Anomaly Detection Rules

From FojiSoft Docs

Anomaly detection is an essential task in various domains, aiming to identify unusual or abnormal patterns in data. When setting up detection rules for anomalies, several parameters need to be defined to specify the type of anomalies to detect, the minimum score threshold for triggering an alert, and the severity level assigned to detected events. This documentation provides an overview of these parameters and their significance in anomaly detection systems.

Anomaly Type

Anomaly type refers to the specific category or classification of anomalies that are targeted for detection. It defines the nature or characteristics of the abnormal patterns that the detection algorithm focuses on. Different anomaly types may include:

  • All Anomalies: In this setting, the detection rule is designed to identify all types of anomalies, regardless of their specific characteristics. It provides a general-purpose approach to detect any deviations from the expected or normal behavior.
  • Below Normal Anomalies: This anomaly type focuses on detecting patterns that fall below the normal range or expected values. It is useful when anomalies manifest as unusually low values or occurrences that deviate from the typical behavior.
  • Above Normal Anomalies: This anomaly type aims to identify patterns that exceed the normal range or expected values. It is applicable when anomalies present as unusually high values or events that go beyond the usual behavior.

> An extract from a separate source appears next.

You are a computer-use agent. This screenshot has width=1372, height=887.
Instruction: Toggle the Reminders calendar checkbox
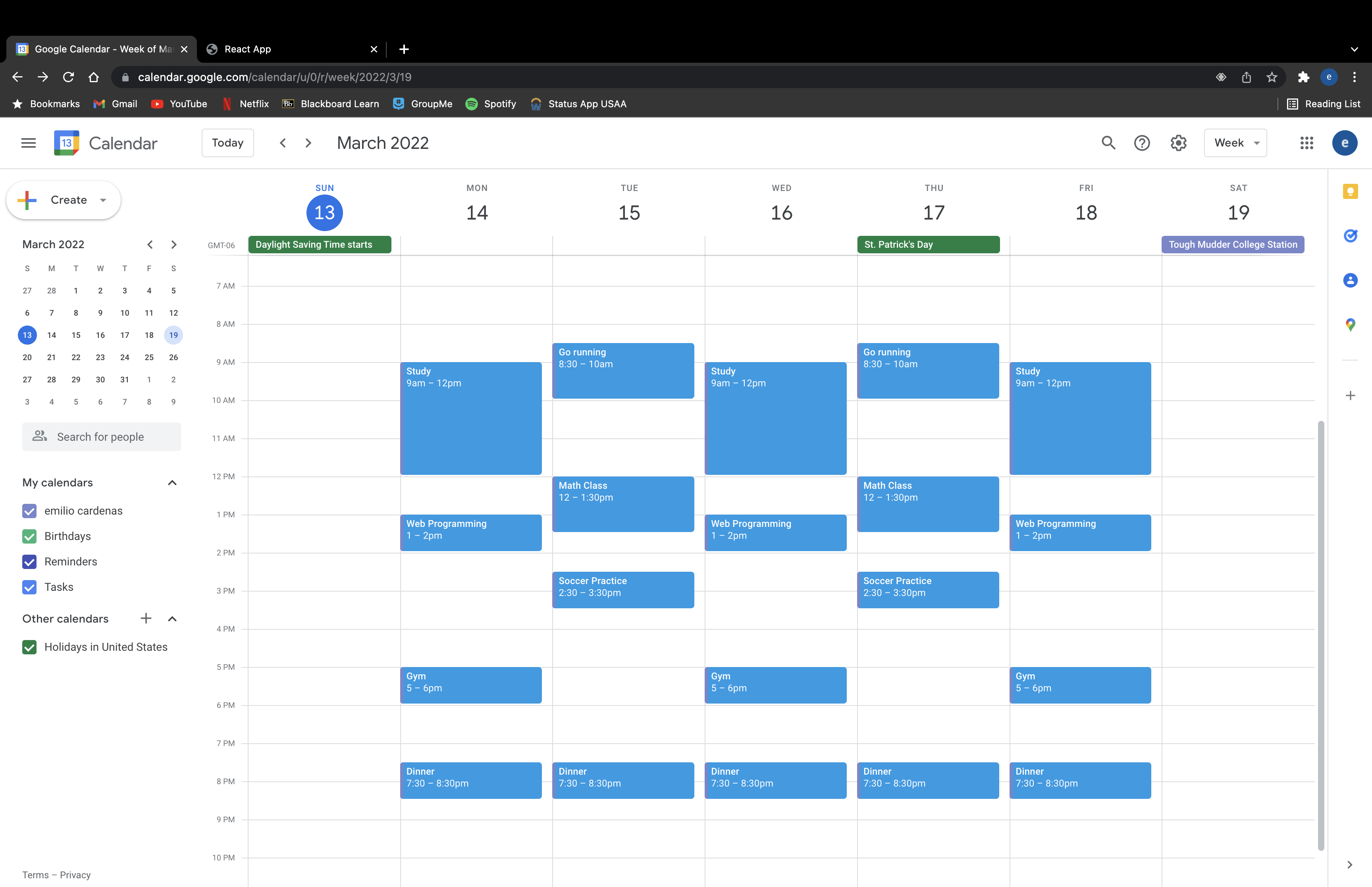[x=29, y=561]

Choosing the appropriate anomaly type depends on the specific application domain, the nature of anomalies of interest, and the desired focus of the anomaly detection system.

Minimum Score

The minimum score parameter sets a threshold for the anomaly detection algorithm, specifying the minimum anomaly score required to trigger an alert or flag an event as anomalous. The anomaly score represents the degree of abnormality or deviation from the expected behavior, as determined by the detection algorithm. The minimum score acts as a cutoff point to filter out less significant anomalies and focus on those with higher levels of abnormality.

By adjusting the minimum score threshold, analysts can control the sensitivity of the detection system. A lower threshold allows for the detection of subtle or less pronounced anomalies, while a higher threshold focuses on identifying more significant or extreme deviations.

Event Severity

Event severity refers to the level of impact or importance assigned to detected anomalies or flagged events. It provides a measure of the potential consequences or significance associated with the detected anomalies. Assigning severity levels helps prioritize responses and allocate appropriate resources based on the potential impact of the detected anomalies.

The severity levels can be defined on a scale, such as low, medium, and high, or based on a custom classification scheme tailored to the specific domain. The severity level assigned to each detected event aids in decision-making and response planning, ensuring that appropriate actions are taken based on the potential severity of the anomaly.

Conclusion

Setting up detection rules for anomalies involves defining parameters such as anomaly type, minimum score, and event severity. Anomaly type determines the specific category or classification of anomalies targeted for detection, such as all anomalies, below normal anomalies, or above normal anomalies. The minimum score parameter sets a threshold for triggering an alert, controlling the sensitivity of the detection system. Event severity helps prioritize responses and allocate resources based on the potential impact of the detected anomalies.

Selecting appropriate values for these parameters requires a thorough understanding of the application domain, the characteristics of anomalies, and the desired response to detected events. By fine-tuning these parameters, analysts can effectively tailor the anomaly detection system to their specific requirements and improve the accuracy and usefulness of anomaly detection results.